Why? You may be asking. Because at that point, two years ago, a well practiced Deceiver stepped in to "rescue" me from myself. And in the weariness of my personal struggle, I grabbed the 'lifeline' I'd been tossed and allowed myself to pulled into the Grand Deception.  For a while I listened and thought I had finally found a way to begin loving myself.  Problem was, since I still had my hands over my eyes I couldn't see that I was out of the desert but now I was in a dark AND slimy labyrinth-like cave.And with NO flashlight!

Flash forward to one week ago. Thanks to the lies and deceptions of my 'rescuer' I now had layer upon layer of self-loathing and was so mired in the muck of the cave in which I'd imprisoned myself that I saw no reason to keep living....I was lower than I had ever been and couldn't even lift my head to look up...even with my hands still over my eyes!

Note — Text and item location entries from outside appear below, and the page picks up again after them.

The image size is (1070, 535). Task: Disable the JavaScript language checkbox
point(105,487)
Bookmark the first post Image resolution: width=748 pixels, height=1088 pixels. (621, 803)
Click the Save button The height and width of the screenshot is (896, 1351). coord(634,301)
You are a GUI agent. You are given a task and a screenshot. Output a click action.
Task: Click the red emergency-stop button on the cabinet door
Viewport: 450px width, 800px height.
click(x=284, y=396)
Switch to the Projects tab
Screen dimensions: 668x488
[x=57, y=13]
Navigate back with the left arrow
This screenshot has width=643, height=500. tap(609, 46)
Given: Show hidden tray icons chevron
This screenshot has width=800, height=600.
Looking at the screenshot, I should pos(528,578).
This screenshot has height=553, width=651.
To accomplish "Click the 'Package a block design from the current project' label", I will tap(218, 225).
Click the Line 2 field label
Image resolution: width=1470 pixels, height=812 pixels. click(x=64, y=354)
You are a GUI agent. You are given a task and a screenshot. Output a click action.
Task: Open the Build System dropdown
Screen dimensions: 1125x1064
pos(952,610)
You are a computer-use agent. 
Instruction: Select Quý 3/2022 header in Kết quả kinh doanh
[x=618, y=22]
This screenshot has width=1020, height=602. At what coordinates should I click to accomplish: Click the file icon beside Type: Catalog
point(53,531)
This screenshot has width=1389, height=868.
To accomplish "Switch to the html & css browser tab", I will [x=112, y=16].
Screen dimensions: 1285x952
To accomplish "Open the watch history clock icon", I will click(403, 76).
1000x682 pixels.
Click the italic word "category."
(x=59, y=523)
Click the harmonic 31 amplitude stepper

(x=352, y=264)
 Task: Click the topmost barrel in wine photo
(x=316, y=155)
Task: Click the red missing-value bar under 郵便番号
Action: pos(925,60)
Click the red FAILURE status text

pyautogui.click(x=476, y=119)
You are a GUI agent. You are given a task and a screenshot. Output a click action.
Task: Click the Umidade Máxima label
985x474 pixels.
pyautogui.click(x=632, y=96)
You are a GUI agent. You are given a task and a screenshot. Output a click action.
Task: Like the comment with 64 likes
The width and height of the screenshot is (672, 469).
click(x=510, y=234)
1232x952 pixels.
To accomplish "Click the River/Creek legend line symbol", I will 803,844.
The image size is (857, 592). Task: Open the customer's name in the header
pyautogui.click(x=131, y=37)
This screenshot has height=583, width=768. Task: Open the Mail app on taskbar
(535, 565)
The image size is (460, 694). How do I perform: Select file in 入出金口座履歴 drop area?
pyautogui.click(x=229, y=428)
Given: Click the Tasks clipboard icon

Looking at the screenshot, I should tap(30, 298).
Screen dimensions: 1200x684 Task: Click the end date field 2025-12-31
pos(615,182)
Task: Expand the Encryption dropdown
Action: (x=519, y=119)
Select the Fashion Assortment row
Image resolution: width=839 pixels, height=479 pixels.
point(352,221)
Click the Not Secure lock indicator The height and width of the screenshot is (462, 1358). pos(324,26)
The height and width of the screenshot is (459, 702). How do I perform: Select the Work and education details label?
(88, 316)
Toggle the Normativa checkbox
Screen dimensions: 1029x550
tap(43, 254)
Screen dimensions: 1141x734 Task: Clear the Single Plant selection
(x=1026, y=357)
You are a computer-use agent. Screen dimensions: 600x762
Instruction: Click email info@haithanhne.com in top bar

That's when God said, "ENOUGH!"  He sent warrior angels in the form of three precious friends who stepped in and fought for the good they knew still lived in me....they poured words of encouragement into my ears and tried to pull my hands off my eyes. He sent a prayer warrior of tiny stature and mighty faith to pray over me and for me.........and God pulled my hands away and said, "See My Light and live!"

Sounds dramatic and it was!  If you've ever been in the kind of Stygian darkness I was in, any light, even the tiny flame of a match seems like a Sun.  Imagine the Light produced by the Master and Creator of all that is.  Yeah I should have been blinded but I wasn't...because for me the Light burned the darkness from within me and from around me and cradled me in a warm nurturing Love.

Since then God has been working and blessing me and making changes in me.  He's used His willing servants to comfort me and encourage me with their words, their thoughts, their prayers.  For the first time in my life I feel free of the bondage darkness brings.  I can say with truth and conviction that I do have good in me, I am capable of loving and being loved, I do have gifts God can and will use......

I have found my Compass again and the path I see is paved in peace, joy and the Love of God......He has made me worthy.